- _Task goal_: Take the entries below and retype them exactly.

==== Information supplied

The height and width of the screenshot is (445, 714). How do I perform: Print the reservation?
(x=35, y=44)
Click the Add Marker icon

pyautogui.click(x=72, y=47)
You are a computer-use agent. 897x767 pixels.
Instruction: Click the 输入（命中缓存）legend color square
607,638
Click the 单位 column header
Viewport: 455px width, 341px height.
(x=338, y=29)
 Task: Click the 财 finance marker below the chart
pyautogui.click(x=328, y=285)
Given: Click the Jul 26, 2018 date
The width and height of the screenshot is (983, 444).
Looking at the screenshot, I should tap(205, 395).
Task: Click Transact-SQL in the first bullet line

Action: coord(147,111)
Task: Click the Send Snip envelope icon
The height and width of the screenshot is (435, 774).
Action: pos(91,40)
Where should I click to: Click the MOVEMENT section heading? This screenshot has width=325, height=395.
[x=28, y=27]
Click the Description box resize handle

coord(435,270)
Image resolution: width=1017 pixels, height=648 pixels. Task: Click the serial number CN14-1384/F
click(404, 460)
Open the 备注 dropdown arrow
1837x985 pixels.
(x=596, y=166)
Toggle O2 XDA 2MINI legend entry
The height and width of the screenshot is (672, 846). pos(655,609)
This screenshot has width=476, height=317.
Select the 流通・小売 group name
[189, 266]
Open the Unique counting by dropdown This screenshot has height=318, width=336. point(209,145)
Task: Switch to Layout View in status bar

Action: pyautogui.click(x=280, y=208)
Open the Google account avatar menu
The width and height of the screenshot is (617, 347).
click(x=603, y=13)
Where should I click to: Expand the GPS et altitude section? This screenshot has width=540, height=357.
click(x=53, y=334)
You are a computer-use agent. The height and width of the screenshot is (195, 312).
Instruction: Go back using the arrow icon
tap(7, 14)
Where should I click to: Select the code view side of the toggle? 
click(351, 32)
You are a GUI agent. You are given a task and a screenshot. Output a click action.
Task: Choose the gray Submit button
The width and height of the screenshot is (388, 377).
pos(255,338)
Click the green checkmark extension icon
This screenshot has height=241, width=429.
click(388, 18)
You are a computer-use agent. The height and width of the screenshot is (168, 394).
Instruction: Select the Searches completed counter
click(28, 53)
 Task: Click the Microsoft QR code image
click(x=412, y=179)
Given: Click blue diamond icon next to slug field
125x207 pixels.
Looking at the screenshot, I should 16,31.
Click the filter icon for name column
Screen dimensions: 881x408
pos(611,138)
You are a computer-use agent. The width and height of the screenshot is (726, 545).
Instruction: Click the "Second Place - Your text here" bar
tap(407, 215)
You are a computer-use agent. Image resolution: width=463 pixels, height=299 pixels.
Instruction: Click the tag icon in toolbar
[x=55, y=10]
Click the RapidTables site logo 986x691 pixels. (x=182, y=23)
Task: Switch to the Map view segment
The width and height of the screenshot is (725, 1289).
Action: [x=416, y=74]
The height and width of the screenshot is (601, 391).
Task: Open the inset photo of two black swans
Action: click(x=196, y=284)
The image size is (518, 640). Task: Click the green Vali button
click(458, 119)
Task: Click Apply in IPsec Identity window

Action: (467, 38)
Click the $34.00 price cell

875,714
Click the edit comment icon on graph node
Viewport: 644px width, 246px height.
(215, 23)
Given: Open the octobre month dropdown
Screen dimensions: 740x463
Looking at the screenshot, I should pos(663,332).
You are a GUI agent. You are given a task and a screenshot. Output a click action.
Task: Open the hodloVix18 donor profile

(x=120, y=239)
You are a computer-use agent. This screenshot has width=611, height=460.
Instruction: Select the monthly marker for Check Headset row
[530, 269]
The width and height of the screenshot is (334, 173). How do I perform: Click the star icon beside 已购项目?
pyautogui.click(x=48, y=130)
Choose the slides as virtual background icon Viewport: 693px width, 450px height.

========

- _Reply to the exercise_:
The height and width of the screenshot is (445, 714). How do I perform: Print the reservation?
(x=35, y=44)
Click the Add Marker icon

pyautogui.click(x=72, y=47)
You are a computer-use agent. 897x767 pixels.
Instruction: Click the 输入（命中缓存）legend color square
607,638
Click the 单位 column header
Viewport: 455px width, 341px height.
(x=338, y=29)
 Task: Click the 财 finance marker below the chart
pyautogui.click(x=328, y=285)
Given: Click the Jul 26, 2018 date
The width and height of the screenshot is (983, 444).
Looking at the screenshot, I should tap(205, 395).
Task: Click Transact-SQL in the first bullet line

Action: coord(147,111)
Task: Click the Send Snip envelope icon
The height and width of the screenshot is (435, 774).
Action: pos(91,40)
Where should I click to: Click the MOVEMENT section heading? This screenshot has width=325, height=395.
[x=28, y=27]
Click the Description box resize handle

coord(435,270)
Image resolution: width=1017 pixels, height=648 pixels. Task: Click the serial number CN14-1384/F
click(404, 460)
Open the 备注 dropdown arrow
1837x985 pixels.
(x=596, y=166)
Toggle O2 XDA 2MINI legend entry
The height and width of the screenshot is (672, 846). pos(655,609)
This screenshot has width=476, height=317.
Select the 流通・小売 group name
[189, 266]
Open the Unique counting by dropdown This screenshot has height=318, width=336. point(209,145)
Task: Switch to Layout View in status bar

Action: pyautogui.click(x=280, y=208)
Open the Google account avatar menu
The width and height of the screenshot is (617, 347).
click(x=603, y=13)
Where should I click to: Expand the GPS et altitude section? This screenshot has width=540, height=357.
click(x=53, y=334)
You are a computer-use agent. The height and width of the screenshot is (195, 312).
Instruction: Go back using the arrow icon
tap(7, 14)
Where should I click to: Select the code view side of the toggle? 
click(351, 32)
You are a GUI agent. You are given a task and a screenshot. Output a click action.
Task: Choose the gray Submit button
The width and height of the screenshot is (388, 377).
pos(255,338)
Click the green checkmark extension icon
This screenshot has height=241, width=429.
click(388, 18)
You are a computer-use agent. The height and width of the screenshot is (168, 394).
Instruction: Select the Searches completed counter
click(28, 53)
 Task: Click the Microsoft QR code image
click(x=412, y=179)
Given: Click blue diamond icon next to slug field
125x207 pixels.
Looking at the screenshot, I should 16,31.
Click the filter icon for name column
Screen dimensions: 881x408
pos(611,138)
You are a computer-use agent. The width and height of the screenshot is (726, 545).
Instruction: Click the "Second Place - Your text here" bar
tap(407, 215)
You are a computer-use agent. Image resolution: width=463 pixels, height=299 pixels.
Instruction: Click the tag icon in toolbar
[x=55, y=10]
Click the RapidTables site logo 986x691 pixels. (x=182, y=23)
Task: Switch to the Map view segment
The width and height of the screenshot is (725, 1289).
Action: [x=416, y=74]
The height and width of the screenshot is (601, 391).
Task: Open the inset photo of two black swans
Action: click(x=196, y=284)
The image size is (518, 640). Task: Click the green Vali button
click(458, 119)
Task: Click Apply in IPsec Identity window

Action: (467, 38)
Click the $34.00 price cell

875,714
Click the edit comment icon on graph node
Viewport: 644px width, 246px height.
(215, 23)
Given: Open the octobre month dropdown
Screen dimensions: 740x463
Looking at the screenshot, I should pos(663,332).
You are a GUI agent. You are given a task and a screenshot. Output a click action.
Task: Open the hodloVix18 donor profile

(x=120, y=239)
You are a computer-use agent. This screenshot has width=611, height=460.
Instruction: Select the monthly marker for Check Headset row
[530, 269]
The width and height of the screenshot is (334, 173). How do I perform: Click the star icon beside 已购项目?
pyautogui.click(x=48, y=130)
Choose the slides as virtual background icon Viewport: 693px width, 450px height.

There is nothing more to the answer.